— What to work on —
(a) Please pull the stretch from "The Zona exists" through "dry, and poisonous." out of the author interview below, copying it word for word.
(b) In the author interview below, list every item on the list of things Nathan Yocum wanted to do with life as a young child.

— Document section —
'''
Monday, January 30, 2012

Nathan Yocum author of The Zona

AUTHOR: Nathan L. Yocum
PUBLISHER: SpecLit Masters
Why don't you start with telling us a little about yourself? What genre do you write in and why?
            I’m a lot of things.  Or better put, I’m not content being any one thing for very long.  When I was a young child I had a list of things I wanted to do with my life; actor, lawyer, writer, teacher, comedian, archeologist.  My life has followed that path.  I was an actor in my teens, a lawyer in my twenties, I’m a teacher now.  The writing thing is new and I love the freshness of it.  Especially writing during a turning point in the industry (the e-publishing revolution to be precious).
            As to the question of what I write, I mostly write science fiction and noir.  I enjoy both of those genres, but I also know it’s only a matter of time before I try something new.                                                 
Tell me about your current book which you are promoting.
            The Zona is a post apocalyptic western.  Early reviews have compared it to a twisted up version of Sergio Leones “Man with No Name” trilogy.  I agree whole heartedly with this assessment.
How long have you been writing?
            I wrote the first draft of The Zona three years ago and shelved it.  I’ve always written stories, but I didn’t take it seriously or actively pursue a writing career until last March.
What got you interested in writing, and what inspired you to write your first book?
            The Zona exists in a post apocalyptic version of Arizona that is not far from the memories of Arizona I hold from childhood.  Everything there is hot, dry, and poisonous.  
Do you outline before you write? If not, what’s your initial process?

I’ll outline a little, but I don’t always adhere to it.  I do a lot more researching than outlining.
What comes first: the plot or the characters?
Definitely characters.  It’s their world, they dictate the plot.  To me, good writing comes from a meditative state where I’m watching the characters as images in my head, operating in a fully realized world.  In essence I become an observer.
Which of your characters do you love/hate/fear/pity the most and why?     
I love the character Terrence Wood.  Terrence Wood is me.  That said, I hate what I do to Terrence in this story.
'''
— Data shown —
'''
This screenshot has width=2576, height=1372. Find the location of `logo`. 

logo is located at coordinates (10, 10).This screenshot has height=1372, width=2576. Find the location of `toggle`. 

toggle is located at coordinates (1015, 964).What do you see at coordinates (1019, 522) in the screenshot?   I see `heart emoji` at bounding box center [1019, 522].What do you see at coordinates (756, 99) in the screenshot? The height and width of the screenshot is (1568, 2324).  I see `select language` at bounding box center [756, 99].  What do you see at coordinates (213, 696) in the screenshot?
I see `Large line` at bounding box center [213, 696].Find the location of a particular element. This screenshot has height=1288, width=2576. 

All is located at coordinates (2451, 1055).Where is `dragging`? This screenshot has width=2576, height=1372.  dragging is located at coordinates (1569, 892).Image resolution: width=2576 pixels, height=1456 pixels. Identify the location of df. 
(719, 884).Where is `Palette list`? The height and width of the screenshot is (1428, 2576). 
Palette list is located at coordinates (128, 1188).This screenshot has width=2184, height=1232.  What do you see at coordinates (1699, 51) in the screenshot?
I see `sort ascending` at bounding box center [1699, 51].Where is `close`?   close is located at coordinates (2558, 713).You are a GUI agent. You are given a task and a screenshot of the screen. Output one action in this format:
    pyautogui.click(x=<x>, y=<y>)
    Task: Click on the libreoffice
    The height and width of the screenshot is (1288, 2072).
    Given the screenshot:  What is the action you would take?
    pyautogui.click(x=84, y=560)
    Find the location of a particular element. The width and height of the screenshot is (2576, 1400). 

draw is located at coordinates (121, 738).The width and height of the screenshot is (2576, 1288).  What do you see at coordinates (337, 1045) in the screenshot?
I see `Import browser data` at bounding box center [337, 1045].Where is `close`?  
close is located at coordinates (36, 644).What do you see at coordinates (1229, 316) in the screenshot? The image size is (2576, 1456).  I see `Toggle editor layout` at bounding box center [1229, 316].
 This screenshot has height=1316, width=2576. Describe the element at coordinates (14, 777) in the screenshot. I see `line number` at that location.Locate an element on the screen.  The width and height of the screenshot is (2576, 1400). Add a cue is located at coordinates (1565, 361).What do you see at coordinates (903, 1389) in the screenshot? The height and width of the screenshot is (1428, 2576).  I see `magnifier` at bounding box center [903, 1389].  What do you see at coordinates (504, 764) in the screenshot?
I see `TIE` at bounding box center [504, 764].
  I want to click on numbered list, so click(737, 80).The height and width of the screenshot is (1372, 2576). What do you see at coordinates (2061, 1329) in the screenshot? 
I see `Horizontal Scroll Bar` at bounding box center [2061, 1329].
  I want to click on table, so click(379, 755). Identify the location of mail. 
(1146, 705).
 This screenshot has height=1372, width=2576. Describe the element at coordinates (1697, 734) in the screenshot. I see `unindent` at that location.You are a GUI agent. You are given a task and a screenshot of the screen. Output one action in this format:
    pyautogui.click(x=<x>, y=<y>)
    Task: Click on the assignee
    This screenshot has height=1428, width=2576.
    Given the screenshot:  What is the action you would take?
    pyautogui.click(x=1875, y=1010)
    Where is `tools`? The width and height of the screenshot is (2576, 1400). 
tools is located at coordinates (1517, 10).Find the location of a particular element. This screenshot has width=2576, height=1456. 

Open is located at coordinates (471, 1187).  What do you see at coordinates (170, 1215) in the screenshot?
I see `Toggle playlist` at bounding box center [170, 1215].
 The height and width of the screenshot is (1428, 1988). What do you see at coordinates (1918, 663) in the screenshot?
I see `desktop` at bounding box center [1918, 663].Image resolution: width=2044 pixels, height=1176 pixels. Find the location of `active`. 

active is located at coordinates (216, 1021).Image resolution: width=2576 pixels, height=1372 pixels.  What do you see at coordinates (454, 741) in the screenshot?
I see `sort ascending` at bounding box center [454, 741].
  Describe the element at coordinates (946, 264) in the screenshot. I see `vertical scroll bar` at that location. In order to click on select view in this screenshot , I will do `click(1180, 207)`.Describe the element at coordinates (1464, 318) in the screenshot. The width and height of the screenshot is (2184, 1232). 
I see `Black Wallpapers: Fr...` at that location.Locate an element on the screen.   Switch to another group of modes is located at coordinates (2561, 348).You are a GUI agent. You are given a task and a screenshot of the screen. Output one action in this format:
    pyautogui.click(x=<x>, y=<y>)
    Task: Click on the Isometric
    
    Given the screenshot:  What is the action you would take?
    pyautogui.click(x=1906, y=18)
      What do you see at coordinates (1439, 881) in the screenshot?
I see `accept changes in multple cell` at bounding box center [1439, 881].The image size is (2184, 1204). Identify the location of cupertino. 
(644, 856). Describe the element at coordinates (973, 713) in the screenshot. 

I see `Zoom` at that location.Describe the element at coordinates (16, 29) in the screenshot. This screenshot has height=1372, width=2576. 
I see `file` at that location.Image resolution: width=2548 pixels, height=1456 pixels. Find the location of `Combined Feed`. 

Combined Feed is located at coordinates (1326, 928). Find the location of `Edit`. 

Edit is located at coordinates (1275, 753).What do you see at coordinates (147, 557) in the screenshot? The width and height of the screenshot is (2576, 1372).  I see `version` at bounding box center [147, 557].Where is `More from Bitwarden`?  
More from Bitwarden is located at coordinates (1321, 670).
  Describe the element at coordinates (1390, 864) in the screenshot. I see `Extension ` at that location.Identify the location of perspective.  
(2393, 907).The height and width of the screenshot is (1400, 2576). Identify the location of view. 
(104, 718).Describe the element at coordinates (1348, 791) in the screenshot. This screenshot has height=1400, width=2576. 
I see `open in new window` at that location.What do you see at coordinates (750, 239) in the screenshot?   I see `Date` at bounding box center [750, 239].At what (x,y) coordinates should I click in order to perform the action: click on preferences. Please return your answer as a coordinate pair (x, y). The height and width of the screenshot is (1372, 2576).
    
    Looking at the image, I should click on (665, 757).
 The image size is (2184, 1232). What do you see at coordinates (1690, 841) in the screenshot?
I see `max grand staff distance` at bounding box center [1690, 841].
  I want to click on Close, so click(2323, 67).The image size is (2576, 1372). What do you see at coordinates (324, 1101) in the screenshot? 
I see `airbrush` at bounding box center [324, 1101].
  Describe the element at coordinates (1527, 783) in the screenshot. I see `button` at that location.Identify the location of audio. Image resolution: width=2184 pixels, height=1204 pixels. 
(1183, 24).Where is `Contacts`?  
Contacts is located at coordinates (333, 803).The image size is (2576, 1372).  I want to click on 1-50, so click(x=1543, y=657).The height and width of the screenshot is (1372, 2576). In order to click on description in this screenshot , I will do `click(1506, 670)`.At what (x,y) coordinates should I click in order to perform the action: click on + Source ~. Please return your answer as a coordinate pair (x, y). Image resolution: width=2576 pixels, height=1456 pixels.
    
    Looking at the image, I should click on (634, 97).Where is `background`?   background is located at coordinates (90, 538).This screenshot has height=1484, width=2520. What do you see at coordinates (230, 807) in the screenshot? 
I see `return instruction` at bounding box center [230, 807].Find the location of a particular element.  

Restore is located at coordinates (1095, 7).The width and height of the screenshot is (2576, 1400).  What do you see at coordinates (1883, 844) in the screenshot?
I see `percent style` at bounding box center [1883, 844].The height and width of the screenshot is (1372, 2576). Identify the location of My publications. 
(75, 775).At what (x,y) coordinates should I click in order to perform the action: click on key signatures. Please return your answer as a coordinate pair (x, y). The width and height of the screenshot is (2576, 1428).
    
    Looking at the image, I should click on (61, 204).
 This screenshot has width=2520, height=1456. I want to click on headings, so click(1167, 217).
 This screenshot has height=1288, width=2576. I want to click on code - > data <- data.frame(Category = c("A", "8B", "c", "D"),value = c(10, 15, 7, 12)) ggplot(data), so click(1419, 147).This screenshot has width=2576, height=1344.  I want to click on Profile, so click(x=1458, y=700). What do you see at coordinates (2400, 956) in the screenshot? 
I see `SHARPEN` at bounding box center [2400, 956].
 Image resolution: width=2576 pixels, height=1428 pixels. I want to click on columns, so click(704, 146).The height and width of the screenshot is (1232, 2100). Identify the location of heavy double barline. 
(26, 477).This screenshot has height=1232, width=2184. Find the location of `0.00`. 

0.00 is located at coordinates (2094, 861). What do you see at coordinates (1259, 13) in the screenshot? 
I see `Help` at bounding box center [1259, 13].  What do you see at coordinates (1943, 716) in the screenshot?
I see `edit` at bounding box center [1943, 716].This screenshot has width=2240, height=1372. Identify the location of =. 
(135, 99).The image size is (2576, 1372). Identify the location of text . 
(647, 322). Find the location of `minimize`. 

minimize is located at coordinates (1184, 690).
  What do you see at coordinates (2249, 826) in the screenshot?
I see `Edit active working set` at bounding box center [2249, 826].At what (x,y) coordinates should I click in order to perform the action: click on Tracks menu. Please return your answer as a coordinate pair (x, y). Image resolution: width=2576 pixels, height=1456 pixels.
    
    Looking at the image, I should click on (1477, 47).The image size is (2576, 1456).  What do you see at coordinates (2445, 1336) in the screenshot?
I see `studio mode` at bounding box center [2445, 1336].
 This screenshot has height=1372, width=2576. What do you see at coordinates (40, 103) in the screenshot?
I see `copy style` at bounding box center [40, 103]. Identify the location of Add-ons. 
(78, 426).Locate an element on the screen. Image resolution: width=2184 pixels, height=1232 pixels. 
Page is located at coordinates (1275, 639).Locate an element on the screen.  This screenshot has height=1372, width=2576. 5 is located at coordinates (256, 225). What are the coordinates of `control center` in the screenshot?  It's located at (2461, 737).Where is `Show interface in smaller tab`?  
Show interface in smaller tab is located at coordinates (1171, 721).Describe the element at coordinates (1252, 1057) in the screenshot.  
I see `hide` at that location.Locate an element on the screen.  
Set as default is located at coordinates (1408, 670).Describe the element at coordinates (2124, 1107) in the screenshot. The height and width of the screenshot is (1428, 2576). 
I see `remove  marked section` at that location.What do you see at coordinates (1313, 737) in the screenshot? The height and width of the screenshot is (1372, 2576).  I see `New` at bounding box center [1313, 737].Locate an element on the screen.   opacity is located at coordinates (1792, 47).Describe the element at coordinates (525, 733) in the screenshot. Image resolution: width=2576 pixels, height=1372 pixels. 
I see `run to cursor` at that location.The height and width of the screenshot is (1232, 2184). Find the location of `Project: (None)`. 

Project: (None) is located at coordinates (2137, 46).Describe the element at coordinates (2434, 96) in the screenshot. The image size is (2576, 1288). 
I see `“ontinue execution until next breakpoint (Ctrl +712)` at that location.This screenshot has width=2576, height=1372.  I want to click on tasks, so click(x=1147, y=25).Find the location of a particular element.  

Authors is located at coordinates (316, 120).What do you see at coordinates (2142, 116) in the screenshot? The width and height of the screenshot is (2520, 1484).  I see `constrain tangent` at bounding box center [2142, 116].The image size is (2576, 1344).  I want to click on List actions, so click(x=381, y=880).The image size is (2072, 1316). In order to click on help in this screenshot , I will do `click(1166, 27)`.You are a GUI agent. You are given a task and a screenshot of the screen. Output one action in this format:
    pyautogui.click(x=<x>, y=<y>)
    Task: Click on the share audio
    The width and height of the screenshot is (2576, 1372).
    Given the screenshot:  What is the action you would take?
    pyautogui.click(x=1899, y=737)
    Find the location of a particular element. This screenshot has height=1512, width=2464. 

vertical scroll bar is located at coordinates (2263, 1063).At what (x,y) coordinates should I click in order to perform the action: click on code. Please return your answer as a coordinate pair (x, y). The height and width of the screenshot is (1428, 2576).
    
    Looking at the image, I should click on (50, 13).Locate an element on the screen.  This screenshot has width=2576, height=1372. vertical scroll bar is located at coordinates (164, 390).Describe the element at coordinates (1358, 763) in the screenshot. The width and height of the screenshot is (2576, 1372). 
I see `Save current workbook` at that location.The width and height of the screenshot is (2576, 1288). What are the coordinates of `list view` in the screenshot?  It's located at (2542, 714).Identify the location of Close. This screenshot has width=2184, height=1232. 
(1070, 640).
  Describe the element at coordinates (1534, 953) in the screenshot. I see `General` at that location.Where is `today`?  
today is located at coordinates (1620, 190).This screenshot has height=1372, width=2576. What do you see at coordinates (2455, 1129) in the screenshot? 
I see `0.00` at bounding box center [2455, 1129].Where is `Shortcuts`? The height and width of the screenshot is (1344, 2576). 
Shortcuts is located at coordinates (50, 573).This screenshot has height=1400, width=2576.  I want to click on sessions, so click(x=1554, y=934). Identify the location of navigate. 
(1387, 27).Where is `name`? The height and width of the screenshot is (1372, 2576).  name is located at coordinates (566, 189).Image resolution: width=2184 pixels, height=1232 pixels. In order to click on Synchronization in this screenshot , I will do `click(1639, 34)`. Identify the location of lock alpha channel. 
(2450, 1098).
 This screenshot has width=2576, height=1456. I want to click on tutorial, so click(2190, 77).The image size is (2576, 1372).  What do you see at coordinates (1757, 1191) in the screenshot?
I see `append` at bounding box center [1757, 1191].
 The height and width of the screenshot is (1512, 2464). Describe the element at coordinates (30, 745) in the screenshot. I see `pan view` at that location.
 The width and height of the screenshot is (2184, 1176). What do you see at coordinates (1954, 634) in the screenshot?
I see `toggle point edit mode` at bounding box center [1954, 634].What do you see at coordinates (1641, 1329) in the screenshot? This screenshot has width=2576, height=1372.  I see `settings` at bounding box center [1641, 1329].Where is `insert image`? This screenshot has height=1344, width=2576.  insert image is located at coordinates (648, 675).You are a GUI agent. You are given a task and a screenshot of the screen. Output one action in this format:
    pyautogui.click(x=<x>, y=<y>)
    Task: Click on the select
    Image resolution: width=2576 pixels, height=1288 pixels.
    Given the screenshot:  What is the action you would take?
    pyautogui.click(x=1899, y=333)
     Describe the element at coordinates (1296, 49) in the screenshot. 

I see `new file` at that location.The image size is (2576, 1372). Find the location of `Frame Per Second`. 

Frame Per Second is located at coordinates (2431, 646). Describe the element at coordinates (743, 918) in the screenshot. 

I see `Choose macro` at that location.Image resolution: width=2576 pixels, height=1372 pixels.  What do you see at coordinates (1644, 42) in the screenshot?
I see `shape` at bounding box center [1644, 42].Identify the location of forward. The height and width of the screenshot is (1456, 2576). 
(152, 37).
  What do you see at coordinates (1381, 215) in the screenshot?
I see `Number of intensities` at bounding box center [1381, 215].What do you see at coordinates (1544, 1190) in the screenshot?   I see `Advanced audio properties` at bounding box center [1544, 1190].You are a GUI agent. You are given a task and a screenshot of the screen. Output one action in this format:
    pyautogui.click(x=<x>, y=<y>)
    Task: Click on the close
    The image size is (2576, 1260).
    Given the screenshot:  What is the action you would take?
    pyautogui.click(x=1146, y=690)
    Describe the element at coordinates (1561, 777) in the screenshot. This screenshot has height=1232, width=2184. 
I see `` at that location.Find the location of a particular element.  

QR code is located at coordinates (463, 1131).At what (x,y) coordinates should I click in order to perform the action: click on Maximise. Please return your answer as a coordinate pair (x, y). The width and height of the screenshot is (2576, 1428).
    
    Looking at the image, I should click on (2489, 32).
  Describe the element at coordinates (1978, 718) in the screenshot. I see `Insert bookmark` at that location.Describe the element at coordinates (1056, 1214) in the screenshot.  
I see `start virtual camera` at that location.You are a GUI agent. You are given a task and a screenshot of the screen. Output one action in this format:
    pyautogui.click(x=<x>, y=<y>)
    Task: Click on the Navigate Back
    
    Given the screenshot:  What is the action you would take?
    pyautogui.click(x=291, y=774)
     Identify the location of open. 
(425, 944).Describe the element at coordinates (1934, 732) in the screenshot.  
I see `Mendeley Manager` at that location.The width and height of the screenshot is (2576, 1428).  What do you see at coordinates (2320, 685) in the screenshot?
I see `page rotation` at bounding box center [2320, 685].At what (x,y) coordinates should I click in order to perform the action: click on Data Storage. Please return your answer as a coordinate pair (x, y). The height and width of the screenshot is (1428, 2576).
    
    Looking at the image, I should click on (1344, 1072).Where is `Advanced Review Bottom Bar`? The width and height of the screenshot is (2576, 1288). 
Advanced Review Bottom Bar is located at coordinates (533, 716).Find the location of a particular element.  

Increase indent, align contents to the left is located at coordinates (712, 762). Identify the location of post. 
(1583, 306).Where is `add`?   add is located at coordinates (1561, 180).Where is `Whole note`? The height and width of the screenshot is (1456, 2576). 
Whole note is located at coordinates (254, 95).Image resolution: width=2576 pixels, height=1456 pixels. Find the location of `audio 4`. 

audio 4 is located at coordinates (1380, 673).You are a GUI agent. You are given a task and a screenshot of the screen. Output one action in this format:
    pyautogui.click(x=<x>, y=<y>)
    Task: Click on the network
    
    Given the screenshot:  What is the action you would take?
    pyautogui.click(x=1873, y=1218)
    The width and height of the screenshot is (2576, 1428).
'''
— Results by task —
(a)
The Zona exists in a post apocalyptic version of Arizona that is not far from the memories of Arizona I hold from childhood.  Everything there is hot, dry, and poisonous.

(b) actor, lawyer, writer, teacher, comedian, archeologist